R is the only one of these three quantities that has any meaning that it independent of the choice of coordinates. If R is nonzero in one set of coordinates, it's nonzero in every other set of coordinates.

16. Jun 18, 2010

Fredrik

Staff Emeritus
I have actually only read half of it, quite recently. I learned some of this stuff from Wald and Spivak a long time ago, and forgot most of it. I only used Lee to learn it again, and I was delighted to see how much better it was. I agree that it would be hard for a beginner to start with this one. That's why they also need his "Introduction to smooth manifolds" (to learn and understand the definitions of such things as manifolds and tensor fields).

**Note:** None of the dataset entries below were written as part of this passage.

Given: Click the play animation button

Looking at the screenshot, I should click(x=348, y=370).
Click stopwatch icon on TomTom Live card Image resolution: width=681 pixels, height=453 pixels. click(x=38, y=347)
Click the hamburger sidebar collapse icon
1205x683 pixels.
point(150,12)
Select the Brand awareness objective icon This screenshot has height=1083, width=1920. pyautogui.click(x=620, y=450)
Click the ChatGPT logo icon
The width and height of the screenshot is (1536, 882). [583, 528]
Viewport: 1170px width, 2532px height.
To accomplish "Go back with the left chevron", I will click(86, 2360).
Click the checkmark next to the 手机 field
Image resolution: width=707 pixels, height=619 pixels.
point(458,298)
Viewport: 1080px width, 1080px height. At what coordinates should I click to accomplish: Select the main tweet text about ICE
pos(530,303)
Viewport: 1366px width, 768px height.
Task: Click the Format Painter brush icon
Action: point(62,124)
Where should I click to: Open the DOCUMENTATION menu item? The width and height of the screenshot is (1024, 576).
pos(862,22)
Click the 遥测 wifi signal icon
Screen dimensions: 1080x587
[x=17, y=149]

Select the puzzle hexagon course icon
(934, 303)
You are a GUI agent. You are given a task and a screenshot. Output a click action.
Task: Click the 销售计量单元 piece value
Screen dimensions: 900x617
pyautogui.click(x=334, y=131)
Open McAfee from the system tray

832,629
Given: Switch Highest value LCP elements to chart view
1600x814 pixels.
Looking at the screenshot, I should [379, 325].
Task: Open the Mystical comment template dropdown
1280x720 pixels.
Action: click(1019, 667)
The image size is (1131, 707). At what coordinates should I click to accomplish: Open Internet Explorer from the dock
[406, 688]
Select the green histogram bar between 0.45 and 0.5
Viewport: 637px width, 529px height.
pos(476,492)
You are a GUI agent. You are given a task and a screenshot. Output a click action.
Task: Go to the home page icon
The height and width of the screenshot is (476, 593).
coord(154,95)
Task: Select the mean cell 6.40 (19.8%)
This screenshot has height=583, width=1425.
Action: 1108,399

I also agree that it's a good idea to try to pick up the general ideas from a GR book first. (I haven't read Woodhouse, so I can't comment on that).

17. Jun 19, 2010

Altabeh

But definitely this is not indicative of gravitational field not being good in GR because apart from the equations of motion in GR where it may seem to be true that such a thing is not of an abundant interest to be given a precise role, there is a great deal of good discussions that make use of "gravitational fields" as in the "weak approximation" where we raise a frequent gaze at gravitational fields and their now diminished effect on the curvature of spacetime. Of course we can't also neglect their "interesting" and indispensable role as part of components of matter-energy tensor.

To add a little note to your correct conclusion, it is always instructive to say that since R is a (1,3) tensor, then it transforms under a transformation law so R being zero in one frame is preserved in any other frame.

AB